If you can’t move rooms or venues, you can change how your room is laid out and decorated, which will allow you to express your personal style and make things appear more intimate. Talk to your venue. I bet you could negotiate for all sorts of things: draping the area over dancefloor with fabric and accenting with uplights, adding potted plants around the edges, or curtain walls like a PP mentioned.
Post # 18
I echo the other poster’s great ideas! I think the best thing would be to ask your venue for extras…that’s probably the easiest fix to your dilemma. I would then followup by inviting a few extras, and only as a last resort look into changing your venue. It is really difficult to get the information to the guests and go through all the details again, probably losing your deposit and then finding a new place that’s avaialble on your date!
Post # 19
here’s another idea: are you hosting any other events related to the wedding? oot brunch, rehearsal dinner, etc? could your venue accomodate those somehow and have that attributed somewhat towards the minimum? if it’s a time when the venue is usually not used anyway, they may not mind. no harm asking.
Post # 20
We’ve got something similar happening with our wedding, so we’re taking the opportunity to add some extra touches we might not have otherwise, e.g. food, decor, extra stuff in hospitality bags, etc.

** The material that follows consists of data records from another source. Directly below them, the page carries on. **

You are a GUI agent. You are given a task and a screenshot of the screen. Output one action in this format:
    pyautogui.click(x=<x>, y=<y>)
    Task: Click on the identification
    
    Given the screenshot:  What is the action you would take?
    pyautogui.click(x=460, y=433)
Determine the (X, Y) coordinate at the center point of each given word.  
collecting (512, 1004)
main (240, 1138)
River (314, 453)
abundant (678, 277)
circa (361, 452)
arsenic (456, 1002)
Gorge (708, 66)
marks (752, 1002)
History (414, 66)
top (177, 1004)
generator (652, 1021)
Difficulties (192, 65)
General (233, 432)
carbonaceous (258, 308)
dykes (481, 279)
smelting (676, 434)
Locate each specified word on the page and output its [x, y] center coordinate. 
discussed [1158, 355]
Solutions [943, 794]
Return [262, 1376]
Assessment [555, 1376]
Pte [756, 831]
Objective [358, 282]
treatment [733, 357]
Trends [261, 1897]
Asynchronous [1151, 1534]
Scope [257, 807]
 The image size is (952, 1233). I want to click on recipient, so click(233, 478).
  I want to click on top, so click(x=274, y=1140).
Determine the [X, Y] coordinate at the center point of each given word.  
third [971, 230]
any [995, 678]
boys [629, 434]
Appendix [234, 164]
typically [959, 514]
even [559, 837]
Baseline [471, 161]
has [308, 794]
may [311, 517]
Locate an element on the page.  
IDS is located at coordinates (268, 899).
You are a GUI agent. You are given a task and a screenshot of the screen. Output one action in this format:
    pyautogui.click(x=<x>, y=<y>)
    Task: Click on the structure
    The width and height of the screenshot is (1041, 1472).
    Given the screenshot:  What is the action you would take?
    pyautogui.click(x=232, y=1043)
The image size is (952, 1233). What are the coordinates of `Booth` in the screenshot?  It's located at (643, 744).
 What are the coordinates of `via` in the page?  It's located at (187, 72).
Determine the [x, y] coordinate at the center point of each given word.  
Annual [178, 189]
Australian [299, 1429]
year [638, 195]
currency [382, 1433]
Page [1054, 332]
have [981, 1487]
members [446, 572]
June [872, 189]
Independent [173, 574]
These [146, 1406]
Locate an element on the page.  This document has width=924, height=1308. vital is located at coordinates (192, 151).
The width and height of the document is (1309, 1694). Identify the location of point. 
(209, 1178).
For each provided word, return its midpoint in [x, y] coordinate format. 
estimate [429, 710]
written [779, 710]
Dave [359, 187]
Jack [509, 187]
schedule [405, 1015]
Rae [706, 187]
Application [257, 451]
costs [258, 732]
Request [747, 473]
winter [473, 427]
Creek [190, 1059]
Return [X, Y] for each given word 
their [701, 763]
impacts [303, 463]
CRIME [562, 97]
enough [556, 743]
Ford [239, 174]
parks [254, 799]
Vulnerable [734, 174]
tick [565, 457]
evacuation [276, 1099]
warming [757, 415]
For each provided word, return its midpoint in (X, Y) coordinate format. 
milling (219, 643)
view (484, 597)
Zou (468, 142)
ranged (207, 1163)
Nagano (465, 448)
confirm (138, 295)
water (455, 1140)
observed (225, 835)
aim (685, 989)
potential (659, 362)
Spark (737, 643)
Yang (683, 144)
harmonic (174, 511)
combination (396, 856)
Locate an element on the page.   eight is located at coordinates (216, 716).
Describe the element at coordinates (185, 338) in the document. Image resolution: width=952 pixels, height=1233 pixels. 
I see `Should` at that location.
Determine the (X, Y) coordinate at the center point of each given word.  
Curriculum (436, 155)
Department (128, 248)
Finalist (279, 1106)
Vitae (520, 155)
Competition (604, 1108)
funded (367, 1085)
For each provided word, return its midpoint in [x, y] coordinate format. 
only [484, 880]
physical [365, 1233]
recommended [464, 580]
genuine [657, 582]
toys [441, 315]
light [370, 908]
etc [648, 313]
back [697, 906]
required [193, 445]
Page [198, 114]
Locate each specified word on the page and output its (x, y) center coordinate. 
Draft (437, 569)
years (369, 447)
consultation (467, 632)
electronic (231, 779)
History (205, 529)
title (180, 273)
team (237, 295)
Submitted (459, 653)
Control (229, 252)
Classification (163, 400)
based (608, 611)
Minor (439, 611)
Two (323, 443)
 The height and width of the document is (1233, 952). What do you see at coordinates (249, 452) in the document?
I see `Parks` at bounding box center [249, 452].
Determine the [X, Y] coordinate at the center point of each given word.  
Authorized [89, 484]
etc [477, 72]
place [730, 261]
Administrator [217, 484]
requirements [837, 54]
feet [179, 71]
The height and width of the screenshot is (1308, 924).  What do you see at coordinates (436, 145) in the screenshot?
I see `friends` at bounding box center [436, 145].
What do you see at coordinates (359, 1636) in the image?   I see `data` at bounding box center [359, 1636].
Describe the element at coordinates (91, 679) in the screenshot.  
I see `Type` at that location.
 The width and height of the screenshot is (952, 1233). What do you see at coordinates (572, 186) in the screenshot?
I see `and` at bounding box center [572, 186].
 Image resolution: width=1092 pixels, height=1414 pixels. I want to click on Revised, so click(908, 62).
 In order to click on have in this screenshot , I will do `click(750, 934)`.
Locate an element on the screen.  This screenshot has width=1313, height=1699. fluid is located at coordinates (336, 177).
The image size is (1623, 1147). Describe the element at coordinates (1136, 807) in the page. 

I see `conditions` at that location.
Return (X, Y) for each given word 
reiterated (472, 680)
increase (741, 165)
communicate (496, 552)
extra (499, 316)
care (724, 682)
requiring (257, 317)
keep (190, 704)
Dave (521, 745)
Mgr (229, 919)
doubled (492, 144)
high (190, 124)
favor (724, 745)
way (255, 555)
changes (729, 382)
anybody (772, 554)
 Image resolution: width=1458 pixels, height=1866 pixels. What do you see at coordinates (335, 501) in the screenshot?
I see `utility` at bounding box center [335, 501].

Visually-speaking,I think the ballroom will be just fine with a smaller group. I’d recommend not spreading the tables out more than a handful of inches more than you would have it if was a full house/100% acceptance, and make sure it’s not super far from each other (one would think spreading them out to “fill up” the place looks better, but it really just makes it look more empty somehow). Also, depending on what kind of tables you have (round vs. banquet/long), you could even do a more intimate/creative style of seating, e.g. a couple long tables across from each other where everyoen sits around them and can chit chat or set up a large square of tables so everyone is sitting around the square and able to see each other, etc. That could be even more festive/fun in my opinion.
Regardless of how the tables are set up, your wedding may feel more intimate with less people, and you will defintiely be able to spend more time and have a moment to celebrate with each and every person who is able to attend instead of rushing around trying to catch up with everyone or say thank you or whatever!
Post # 21
our venue let us include our rehearsal dinner in the minimum (it was kind of favor to us) which was the only reason we met our minimum, which in hindsight was too high for us from the beginning. but if we hadn’t done that, we could have added something to make up for it – more food or desserts or a signature drink or a more expensive or different type of entree. definitely ask. i know for our place we couldn’t cancel without having to pay them the ENTIRE amount, which wouldn’t have made any sense.